- TEXT -
Functional differences between psoriasis patients and healthy controls were identified through Kyoto Encyclopedia of Genes and Genomes (KEGG) pathway enrichment analysis and Gene Set Enrichment Analysis (GSEA) using the “clusterProfiler” package (version 4.14.4) [47]. Gene annotation was performed with the “org.Hs.eg.db” package (version 3.20.0). The GSEA utilized a custom gene set related to lactate metabolism (Supplementary Table S2). For the KEGG analysis, statistical significance was defined as an adjusted p-value of less than 0.05, and results were visualized using the “ggplot2” package (version 3.5.1). In the GSEA, a Normalized Enrichment Score (NES) > 1 and a False Discovery Rate (FDR; represented by the Benjamini–Hochberg adjusted p-value) < 0.25 were considered statistically significant, and enrichment plots were generated using the “enrichplot” package (version 1.26.6).
4.2. Weighted Gene Co-Expression Network Analysis (WGCNA) and Identification of Lactate-Related Hub Genes
Weighted Gene Co-expression Network Analysis (WGCNA) was conducted with the “WGCNA” R package (version 1.73) to identify biologically relevant gene modules and investigate their association with the disease phenotype [48]. We selected the top 10,000 genes exhibiting the highest variance for the analysis. An optimal soft-thresholding power (β) was determined using the ‘pickSoftThreshold’ function to achieve a scale-free network topology, targeting a scale-free topology fit index (R2) of 0.9. The adjacency matrix was then converted into a Topological Overlap Matrix (TOM), from which a dissimilarity measure (1-TOM) was derived. Co-expression modules were identified through hierarchical clustering and dynamic tree cutting, and modules with similar expression profiles were subsequently merged. For further investigation, we focused on genes within the module demonstrating the strongest correlation with psoriasis.
A total of 353 lactate-related genes (LRGs) were obtained from the Molecular Signatures Database (MSigDB) using the search term “lactate” (https://www.gsea-msigdb.org/gsea/msigdb/; accessed 30 November 2024) [49] (Supplementary Table S2). To identify candidate genes, we intersected the differentially expressed genes (DEGs) from the GSE13355 and GSE14905 datasets, the genes from the most significant WGCNA module, and the identified LRGs using the “VennDiagram” R package (version 1.7.3).

- DATASET ENTRIES -
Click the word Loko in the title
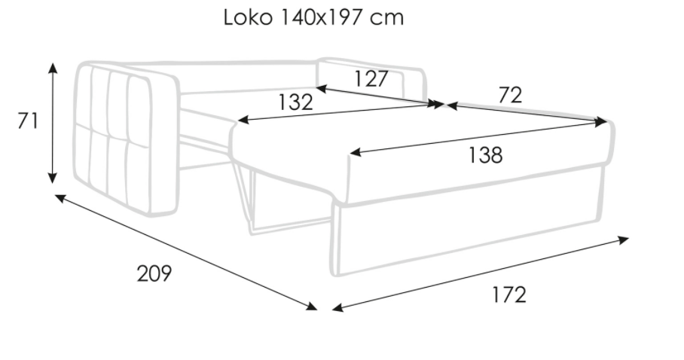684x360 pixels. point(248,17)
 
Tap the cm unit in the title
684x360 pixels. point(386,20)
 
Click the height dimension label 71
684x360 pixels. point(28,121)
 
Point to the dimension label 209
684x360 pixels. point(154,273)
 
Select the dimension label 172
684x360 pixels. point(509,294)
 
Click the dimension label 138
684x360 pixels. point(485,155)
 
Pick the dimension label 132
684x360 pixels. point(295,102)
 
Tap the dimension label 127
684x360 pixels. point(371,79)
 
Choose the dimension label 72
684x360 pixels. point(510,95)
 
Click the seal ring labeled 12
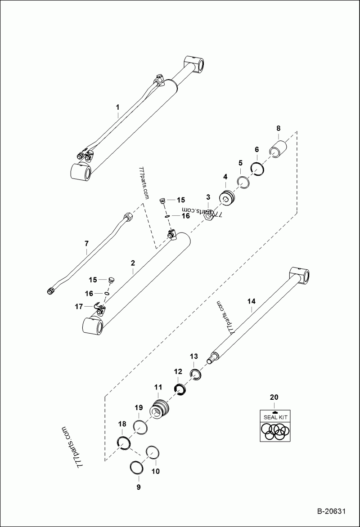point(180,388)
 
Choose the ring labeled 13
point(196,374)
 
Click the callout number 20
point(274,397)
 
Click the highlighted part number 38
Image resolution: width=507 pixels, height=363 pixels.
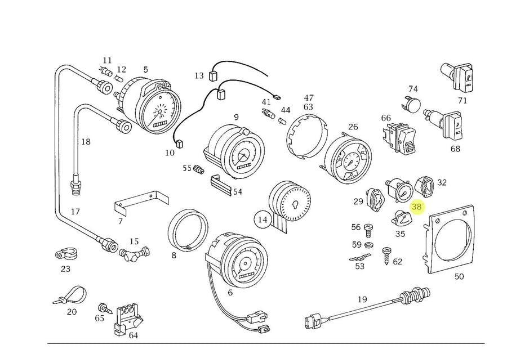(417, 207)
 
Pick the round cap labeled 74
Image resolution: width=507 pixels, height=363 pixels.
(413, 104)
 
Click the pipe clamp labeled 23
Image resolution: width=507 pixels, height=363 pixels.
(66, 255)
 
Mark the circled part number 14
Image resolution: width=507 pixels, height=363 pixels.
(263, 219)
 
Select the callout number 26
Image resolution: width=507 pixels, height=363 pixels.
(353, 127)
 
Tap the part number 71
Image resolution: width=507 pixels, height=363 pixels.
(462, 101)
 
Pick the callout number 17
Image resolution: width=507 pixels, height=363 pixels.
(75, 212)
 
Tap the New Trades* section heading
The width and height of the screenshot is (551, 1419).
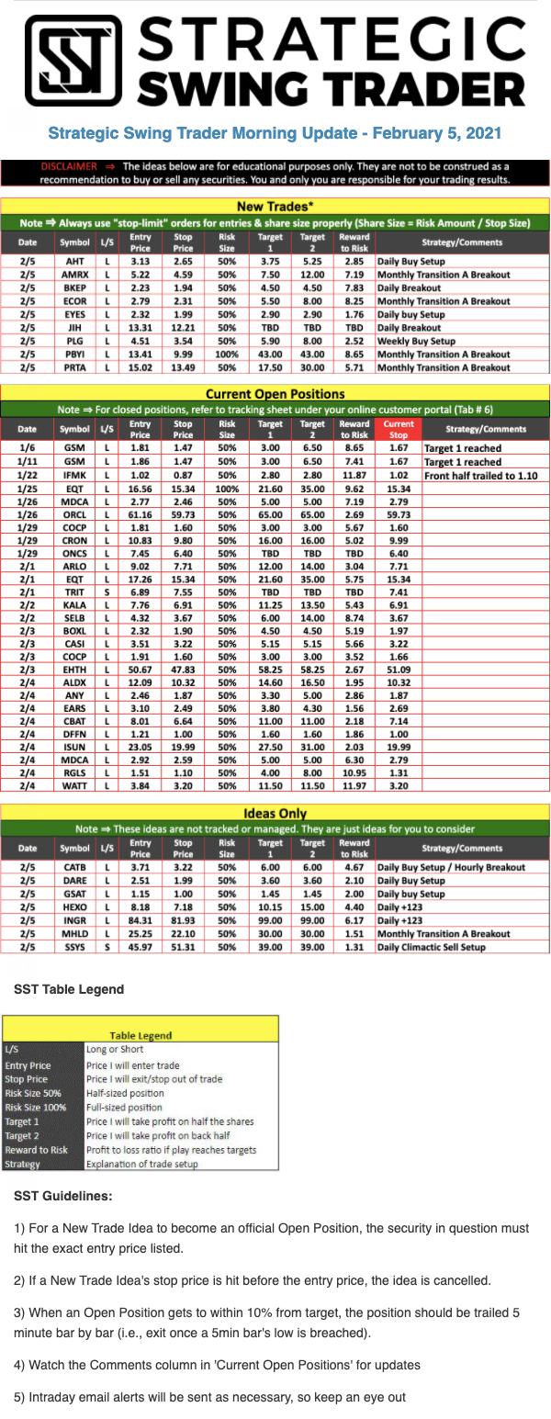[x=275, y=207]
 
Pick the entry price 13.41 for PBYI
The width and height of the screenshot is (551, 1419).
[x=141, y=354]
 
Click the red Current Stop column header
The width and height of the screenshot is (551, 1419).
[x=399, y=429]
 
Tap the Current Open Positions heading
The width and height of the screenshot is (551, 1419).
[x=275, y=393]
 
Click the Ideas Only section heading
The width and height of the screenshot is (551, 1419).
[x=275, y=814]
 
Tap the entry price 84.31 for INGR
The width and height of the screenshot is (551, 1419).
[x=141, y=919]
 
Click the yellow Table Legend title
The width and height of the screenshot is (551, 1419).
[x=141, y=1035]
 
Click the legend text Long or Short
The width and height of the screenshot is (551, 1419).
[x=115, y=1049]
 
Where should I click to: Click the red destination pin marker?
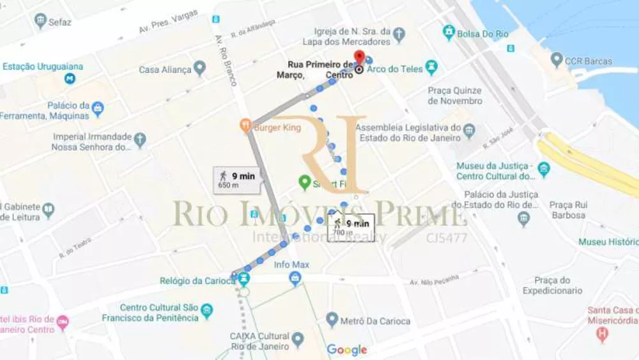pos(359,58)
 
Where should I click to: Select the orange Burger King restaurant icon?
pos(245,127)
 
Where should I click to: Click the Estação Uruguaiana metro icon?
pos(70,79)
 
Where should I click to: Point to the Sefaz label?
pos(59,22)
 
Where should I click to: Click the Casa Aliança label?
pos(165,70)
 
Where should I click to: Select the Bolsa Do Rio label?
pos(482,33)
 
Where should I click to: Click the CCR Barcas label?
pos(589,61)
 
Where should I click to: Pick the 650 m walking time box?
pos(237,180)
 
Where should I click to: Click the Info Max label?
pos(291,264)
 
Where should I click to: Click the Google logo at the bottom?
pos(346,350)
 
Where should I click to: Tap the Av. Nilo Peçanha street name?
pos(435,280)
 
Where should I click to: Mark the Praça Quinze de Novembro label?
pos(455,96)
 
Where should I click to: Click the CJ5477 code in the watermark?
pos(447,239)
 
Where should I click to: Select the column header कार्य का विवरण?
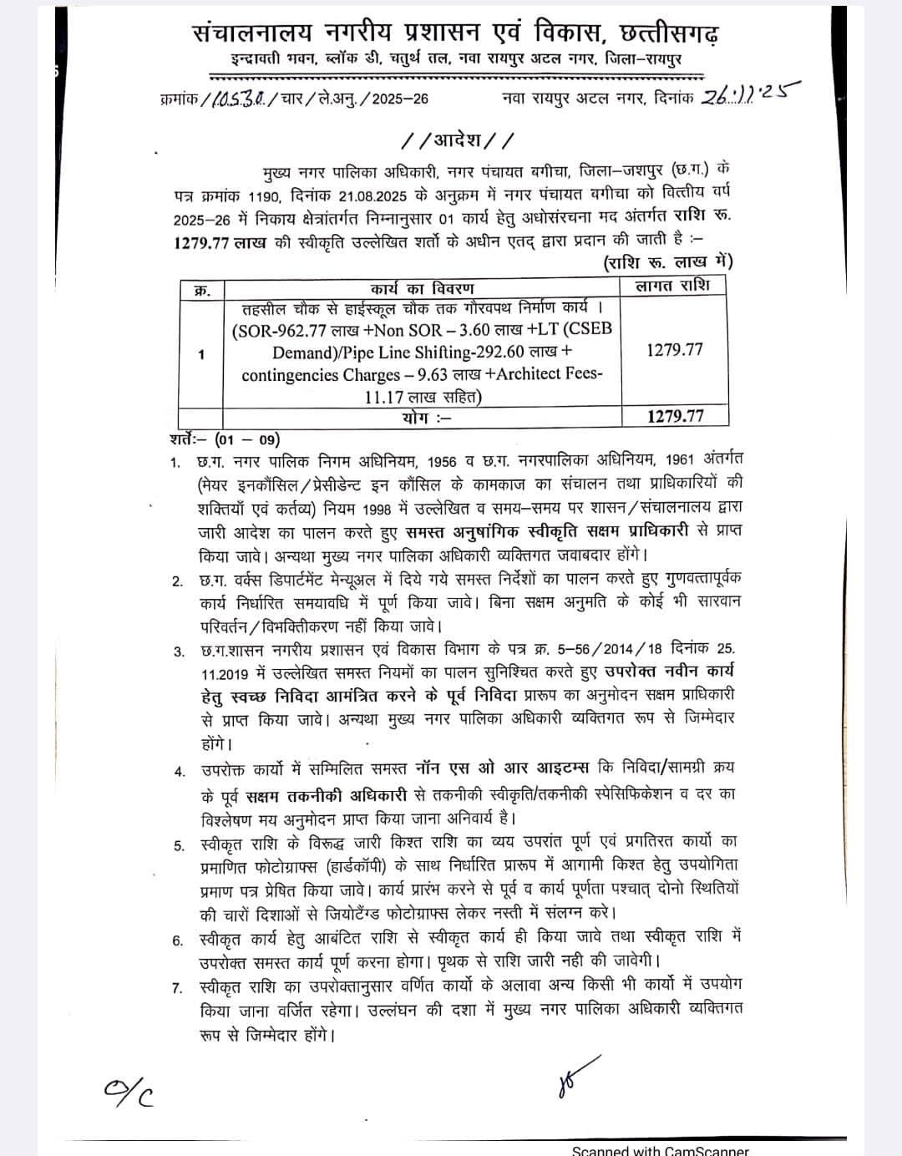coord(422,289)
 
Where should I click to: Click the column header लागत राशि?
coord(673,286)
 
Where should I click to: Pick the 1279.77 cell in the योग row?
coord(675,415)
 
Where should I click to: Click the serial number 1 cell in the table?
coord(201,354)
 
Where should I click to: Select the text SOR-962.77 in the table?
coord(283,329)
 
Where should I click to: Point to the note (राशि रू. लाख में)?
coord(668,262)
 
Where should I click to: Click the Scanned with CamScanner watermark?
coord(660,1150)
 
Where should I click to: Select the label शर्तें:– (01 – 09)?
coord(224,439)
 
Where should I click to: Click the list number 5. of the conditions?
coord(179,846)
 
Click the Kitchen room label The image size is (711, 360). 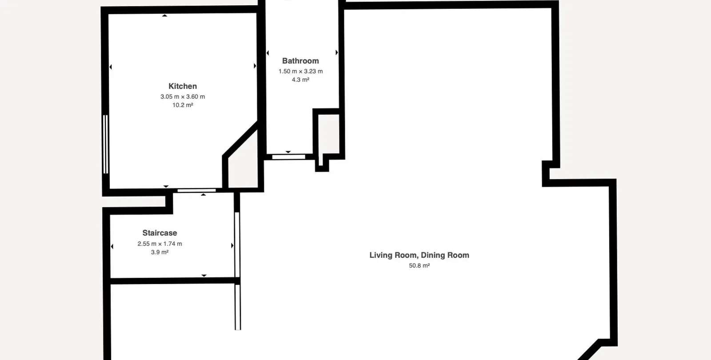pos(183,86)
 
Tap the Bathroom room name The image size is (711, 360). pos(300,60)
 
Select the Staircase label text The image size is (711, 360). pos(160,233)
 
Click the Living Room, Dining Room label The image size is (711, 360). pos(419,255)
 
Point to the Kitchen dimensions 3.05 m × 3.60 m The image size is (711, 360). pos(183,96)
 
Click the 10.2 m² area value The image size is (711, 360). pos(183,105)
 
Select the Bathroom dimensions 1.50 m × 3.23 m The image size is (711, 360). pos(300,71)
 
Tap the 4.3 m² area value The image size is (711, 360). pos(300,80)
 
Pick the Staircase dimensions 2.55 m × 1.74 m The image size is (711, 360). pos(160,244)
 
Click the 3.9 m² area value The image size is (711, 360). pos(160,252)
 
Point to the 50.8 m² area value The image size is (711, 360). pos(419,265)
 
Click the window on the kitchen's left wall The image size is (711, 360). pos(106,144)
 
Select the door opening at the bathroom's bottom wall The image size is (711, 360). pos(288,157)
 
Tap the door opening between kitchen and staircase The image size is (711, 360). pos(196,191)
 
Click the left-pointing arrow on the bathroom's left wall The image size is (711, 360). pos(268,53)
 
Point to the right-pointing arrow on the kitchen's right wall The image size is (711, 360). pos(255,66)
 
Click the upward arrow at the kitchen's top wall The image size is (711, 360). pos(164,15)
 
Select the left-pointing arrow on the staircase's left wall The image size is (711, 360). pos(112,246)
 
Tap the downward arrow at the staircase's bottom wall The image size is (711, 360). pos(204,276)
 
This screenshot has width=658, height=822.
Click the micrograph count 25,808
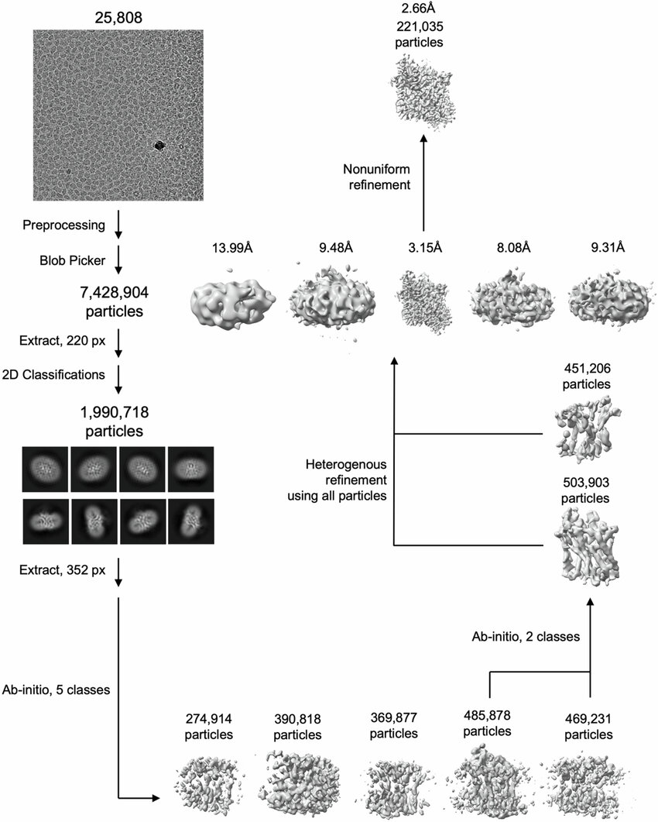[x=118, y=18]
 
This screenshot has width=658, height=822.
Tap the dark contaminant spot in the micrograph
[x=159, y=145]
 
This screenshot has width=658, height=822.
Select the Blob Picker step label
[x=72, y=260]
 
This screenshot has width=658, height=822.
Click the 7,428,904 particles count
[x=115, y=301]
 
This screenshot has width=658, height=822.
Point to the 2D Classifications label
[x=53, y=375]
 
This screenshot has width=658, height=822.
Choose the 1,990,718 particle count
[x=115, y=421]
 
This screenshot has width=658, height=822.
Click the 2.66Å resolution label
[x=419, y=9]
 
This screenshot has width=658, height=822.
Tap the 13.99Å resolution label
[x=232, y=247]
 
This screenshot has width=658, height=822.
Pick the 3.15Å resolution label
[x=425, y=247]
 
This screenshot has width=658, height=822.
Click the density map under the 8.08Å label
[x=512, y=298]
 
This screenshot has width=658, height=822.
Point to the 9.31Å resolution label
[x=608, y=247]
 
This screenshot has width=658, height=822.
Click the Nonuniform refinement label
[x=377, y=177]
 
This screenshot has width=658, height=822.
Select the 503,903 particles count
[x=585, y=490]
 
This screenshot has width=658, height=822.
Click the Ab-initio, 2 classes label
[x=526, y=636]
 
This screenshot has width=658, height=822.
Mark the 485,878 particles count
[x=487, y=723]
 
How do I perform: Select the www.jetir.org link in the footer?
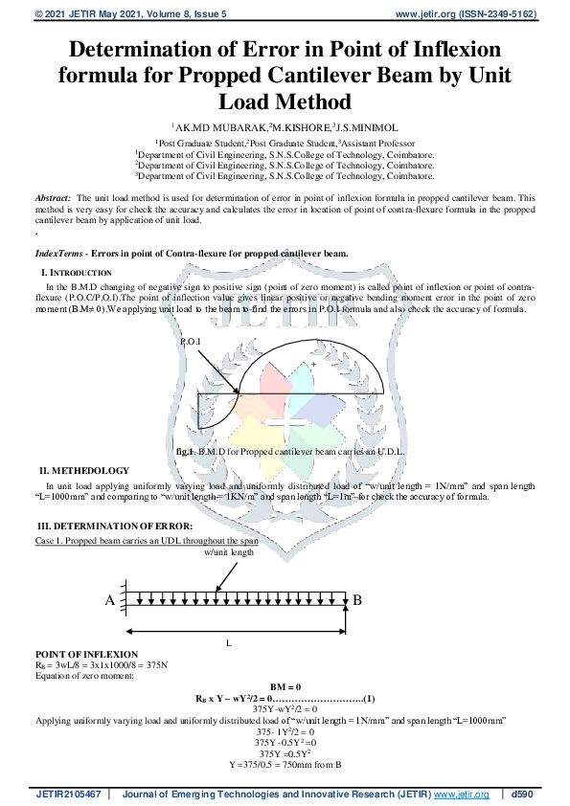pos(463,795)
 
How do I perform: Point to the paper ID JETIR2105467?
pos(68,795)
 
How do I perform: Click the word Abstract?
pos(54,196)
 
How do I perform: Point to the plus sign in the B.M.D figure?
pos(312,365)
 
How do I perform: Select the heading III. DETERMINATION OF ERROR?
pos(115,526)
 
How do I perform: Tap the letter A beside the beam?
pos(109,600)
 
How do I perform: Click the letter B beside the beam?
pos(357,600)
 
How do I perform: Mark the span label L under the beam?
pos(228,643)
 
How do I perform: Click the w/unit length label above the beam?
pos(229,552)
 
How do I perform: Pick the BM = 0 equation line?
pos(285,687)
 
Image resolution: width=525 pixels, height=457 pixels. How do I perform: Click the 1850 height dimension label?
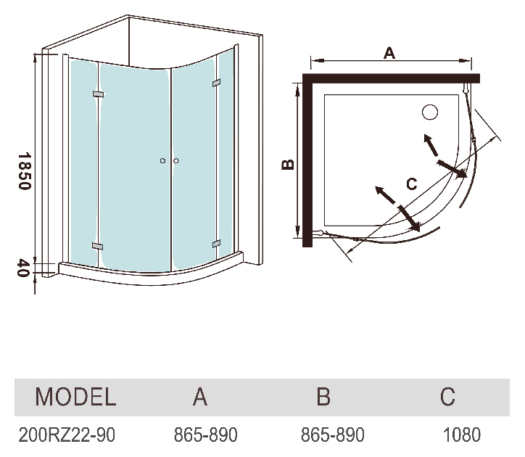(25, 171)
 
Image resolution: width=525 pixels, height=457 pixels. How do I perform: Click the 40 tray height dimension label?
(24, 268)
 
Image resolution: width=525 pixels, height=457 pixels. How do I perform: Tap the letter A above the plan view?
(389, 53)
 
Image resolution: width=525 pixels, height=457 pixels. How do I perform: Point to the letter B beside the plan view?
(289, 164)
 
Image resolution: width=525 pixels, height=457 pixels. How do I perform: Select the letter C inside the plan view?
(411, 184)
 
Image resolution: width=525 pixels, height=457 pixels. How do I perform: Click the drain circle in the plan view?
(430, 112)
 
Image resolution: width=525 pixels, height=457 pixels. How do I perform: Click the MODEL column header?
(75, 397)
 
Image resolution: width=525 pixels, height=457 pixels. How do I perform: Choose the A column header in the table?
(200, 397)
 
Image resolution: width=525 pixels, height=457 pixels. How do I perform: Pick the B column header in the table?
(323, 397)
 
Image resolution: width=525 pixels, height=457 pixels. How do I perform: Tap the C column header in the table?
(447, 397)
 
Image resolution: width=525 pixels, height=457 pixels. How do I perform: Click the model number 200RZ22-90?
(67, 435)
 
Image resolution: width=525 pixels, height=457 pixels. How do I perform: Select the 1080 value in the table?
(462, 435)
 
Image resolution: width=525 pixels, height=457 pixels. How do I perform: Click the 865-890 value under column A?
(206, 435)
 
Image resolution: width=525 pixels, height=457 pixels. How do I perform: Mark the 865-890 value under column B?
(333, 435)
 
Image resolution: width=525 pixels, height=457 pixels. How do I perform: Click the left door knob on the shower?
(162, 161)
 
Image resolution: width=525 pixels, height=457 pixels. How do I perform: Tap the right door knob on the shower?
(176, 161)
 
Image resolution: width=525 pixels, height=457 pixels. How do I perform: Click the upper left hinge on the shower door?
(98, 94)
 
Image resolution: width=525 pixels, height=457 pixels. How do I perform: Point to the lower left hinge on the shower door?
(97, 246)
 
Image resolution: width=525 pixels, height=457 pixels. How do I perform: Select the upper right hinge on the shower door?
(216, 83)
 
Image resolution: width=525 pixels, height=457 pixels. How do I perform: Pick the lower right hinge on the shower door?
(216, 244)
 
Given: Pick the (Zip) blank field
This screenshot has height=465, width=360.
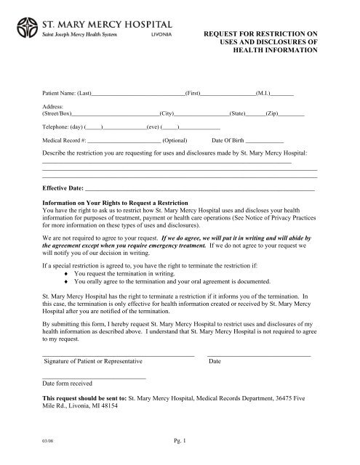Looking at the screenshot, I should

- WHAT TO DO -
Print everything in the methods text from "Functional differences between" down to "package (version 1.26.6)." without changing a word. These items have nothing to do with the methods text.

- TASK OUTPUT -
Functional differences between psoriasis patients and healthy controls were identified through Kyoto Encyclopedia of Genes and Genomes (KEGG) pathway enrichment analysis and Gene Set Enrichment Analysis (GSEA) using the “clusterProfiler” package (version 4.14.4) [47]. Gene annotation was performed with the “org.Hs.eg.db” package (version 3.20.0). The GSEA utilized a custom gene set related to lactate metabolism (Supplementary Table S2). For the KEGG analysis, statistical significance was defined as an adjusted p-value of less than 0.05, and results were visualized using the “ggplot2” package (version 3.5.1). In the GSEA, a Normalized Enrichment Score (NES) > 1 and a False Discovery Rate (FDR; represented by the Benjamini–Hochberg adjusted p-value) < 0.25 were considered statistically significant, and enrichment plots were generated using the “enrichplot” package (version 1.26.6).